Consequently, I have also deployed the same regression model but fitted it to the five years of data 2015 to 2019, i.e. pre-covid, as the appropriate means of predicting the expected deaths in years 2020 and thereafter. 

Actually, with the use of a regression model including time dependent terms (both age profile and the ‘Trend’ variable) the implicit rationale for using only a five-year period as the baseline has ceased to apply. A reasonably short baseline was necessary when a simple average death rate over those years was used, because in that case the baseline should not be too strongly influenced by long-term trends. However, since trends are included in the regression model it is equally (or perhaps more) appropriate to use as the baseline a fit to all the pre-2020 data, i.e., from 2005 to 2019 in the available dataset. I have therefore also considered this definition of the baseline.
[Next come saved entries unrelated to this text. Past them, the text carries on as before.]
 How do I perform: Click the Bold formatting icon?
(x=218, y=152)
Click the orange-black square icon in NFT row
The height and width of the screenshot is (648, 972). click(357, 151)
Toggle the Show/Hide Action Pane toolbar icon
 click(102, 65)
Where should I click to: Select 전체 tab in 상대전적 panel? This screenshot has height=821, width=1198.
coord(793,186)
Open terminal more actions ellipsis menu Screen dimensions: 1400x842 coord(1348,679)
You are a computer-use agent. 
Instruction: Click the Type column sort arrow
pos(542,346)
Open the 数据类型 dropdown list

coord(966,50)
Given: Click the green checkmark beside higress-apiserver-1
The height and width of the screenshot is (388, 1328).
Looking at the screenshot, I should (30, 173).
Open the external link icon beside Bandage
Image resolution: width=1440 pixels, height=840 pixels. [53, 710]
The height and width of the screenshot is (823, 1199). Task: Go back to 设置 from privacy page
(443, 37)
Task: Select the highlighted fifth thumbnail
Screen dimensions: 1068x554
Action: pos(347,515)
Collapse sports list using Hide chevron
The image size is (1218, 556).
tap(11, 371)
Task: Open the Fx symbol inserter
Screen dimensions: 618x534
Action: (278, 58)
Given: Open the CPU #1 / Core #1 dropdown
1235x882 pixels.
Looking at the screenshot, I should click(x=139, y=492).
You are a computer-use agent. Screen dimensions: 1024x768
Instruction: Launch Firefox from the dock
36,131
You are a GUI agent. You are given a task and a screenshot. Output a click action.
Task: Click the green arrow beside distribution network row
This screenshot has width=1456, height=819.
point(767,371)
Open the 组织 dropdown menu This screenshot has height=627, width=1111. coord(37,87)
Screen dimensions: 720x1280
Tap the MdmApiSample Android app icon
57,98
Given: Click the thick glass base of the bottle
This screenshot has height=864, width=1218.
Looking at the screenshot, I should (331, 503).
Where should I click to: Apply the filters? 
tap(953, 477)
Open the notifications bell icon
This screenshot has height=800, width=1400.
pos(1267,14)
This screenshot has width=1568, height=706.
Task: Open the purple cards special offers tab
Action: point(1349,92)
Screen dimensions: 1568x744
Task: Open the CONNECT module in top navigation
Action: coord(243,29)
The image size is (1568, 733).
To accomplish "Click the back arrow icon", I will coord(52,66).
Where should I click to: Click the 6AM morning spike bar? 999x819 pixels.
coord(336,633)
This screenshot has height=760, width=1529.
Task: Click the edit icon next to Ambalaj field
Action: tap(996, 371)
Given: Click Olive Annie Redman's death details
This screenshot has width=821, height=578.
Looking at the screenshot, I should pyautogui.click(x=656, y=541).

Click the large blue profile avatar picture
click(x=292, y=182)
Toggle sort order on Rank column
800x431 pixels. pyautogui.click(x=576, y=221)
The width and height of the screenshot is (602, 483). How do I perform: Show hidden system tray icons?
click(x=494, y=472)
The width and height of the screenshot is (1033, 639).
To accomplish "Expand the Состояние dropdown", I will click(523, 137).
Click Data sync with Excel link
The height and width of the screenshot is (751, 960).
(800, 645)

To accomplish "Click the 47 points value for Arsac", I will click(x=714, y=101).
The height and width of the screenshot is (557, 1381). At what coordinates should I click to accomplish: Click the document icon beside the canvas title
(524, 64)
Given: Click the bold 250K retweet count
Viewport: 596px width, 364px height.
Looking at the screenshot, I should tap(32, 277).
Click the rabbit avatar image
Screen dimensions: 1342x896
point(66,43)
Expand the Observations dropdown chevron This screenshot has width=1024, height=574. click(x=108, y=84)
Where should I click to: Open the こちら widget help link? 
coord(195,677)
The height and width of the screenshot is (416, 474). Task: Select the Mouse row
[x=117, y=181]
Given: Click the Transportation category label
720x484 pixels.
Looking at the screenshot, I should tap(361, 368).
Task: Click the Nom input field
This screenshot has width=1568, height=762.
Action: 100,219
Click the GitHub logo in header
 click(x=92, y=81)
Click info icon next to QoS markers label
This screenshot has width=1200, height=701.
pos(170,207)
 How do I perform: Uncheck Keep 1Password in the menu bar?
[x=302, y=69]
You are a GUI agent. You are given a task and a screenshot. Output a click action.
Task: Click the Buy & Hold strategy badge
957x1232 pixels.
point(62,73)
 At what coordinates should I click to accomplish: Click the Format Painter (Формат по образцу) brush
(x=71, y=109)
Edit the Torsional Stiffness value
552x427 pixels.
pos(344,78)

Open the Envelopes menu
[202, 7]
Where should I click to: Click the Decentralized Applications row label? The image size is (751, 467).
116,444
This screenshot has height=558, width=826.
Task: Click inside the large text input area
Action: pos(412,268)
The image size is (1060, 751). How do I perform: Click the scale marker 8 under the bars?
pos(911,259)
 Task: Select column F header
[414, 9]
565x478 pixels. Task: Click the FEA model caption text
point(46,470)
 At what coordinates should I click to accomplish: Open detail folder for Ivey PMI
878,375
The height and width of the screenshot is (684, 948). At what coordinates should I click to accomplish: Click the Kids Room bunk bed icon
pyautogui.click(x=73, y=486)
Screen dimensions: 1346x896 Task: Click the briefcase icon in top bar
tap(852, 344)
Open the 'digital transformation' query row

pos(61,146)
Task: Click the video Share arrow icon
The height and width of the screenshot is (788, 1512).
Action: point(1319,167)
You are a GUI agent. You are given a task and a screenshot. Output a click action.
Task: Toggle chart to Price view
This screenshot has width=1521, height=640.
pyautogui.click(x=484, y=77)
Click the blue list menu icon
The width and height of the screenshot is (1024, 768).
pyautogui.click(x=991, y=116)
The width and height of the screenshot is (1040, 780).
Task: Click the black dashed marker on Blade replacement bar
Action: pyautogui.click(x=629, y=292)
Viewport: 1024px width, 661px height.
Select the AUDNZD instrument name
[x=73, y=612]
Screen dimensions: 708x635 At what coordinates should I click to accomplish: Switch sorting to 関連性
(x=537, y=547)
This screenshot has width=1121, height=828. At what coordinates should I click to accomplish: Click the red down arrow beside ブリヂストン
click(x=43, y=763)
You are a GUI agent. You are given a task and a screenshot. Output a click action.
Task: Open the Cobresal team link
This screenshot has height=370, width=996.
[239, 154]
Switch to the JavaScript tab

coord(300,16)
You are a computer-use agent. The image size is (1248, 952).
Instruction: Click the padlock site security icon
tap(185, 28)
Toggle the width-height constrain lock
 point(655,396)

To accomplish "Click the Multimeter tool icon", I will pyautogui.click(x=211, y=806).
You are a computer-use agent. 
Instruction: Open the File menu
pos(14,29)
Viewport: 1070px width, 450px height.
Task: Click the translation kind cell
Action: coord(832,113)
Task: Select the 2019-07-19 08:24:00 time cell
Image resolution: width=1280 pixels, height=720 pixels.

Here I give the results for annual excess deaths in the UK for the following cases.

Models based on the log of the dependent variable 

A = ONS results: old method

B = ONS results: new method

C = my approximation of the ONS new method

D = based on the baseline 2015 to 2019 for all predicted years from 2020 onwards

E = based on the baseline 2005 to 2019 for all predicted years from 2020 onwards

Models using death rate as the dependent variable

CL = my approximation of the ONS new method (other than dropping the logarithm)

DL = based on the baseline 2015 to 2019 for all predicted years from 2020 onwards

EL = based on the baseline 2005 to 2019 for all predicted years from 2020 onwards

Note that all results use the ONS regression model, and all results include the changes of age profile over time. They differ only in the definition of the baseline (and, in cases, CL, DL, EL, the use of the death rate as the fitted variable, rather than its logarithm). 

The baselines have been defined earlier. One exception is for cases C and CL when predicting year 2022. For these cases I used both a baseline terminating in June 2021 and a baseline terminating in December 2021, and then used the average excess deaths predicted for 2022. 

Results are given in Table 1 below. These are best estimates for each model/case. 

Table 1: Annual excess deaths, 2020 – 2023. The shaded results, below, cannot be considered to include correctly any post-2020 effects on health, other than deaths from covid itself, due to inappropriate baselines. The unshaded results are my best estimates including any post-2020 effects on health. These are total excess deaths, including deaths due to covid.

Conclusions

1.    Both the current and new methods used by the ONS fail to address the hypothesis that there might be unexplained excess deaths post-covid, not attributable directly to covid (as opposed to associated interventions). This failure is due to the use of baselines which are inappropriate for this purpose.

2.    Inclusion of covid and post-covid years in the ONS baselines potentially contaminates the baseline with any post-covid health factors via the ‘Trend’ variable (which occurs in the model in both linear and interaction terms). 

3.    Consequently, the quantity calculated by ONS and called ‘excess deaths’ has no clear interpretation, but is certainly not an excess with respect to what would have been expected prior to covid (even allowing for trends).

4.    The ONS model itself, together with the associated dataset, does provide the basis of an improved method for estimating excess deaths. In particular, the inclusion of time-dependent age profiles and the additional ‘Trend’ variable are both important as regards improving extrapolation from pre-covid to post-covid periods.

5.    Using the ONS model and baselines which terminate on 31 December 2019, i.e. pre-covid, all the models/cases show excess deaths remain high.

6.    Excess deaths in 2023 have not reduced from those in 2022.

7.    In as far as deaths attributable to covid reduced from 2022 to 2023, this implies non-covid excess deaths increased in 2023.

8.    Central estimates for total annual excess deaths in 2022 or 2023 are in the range 41,000 to 70,000.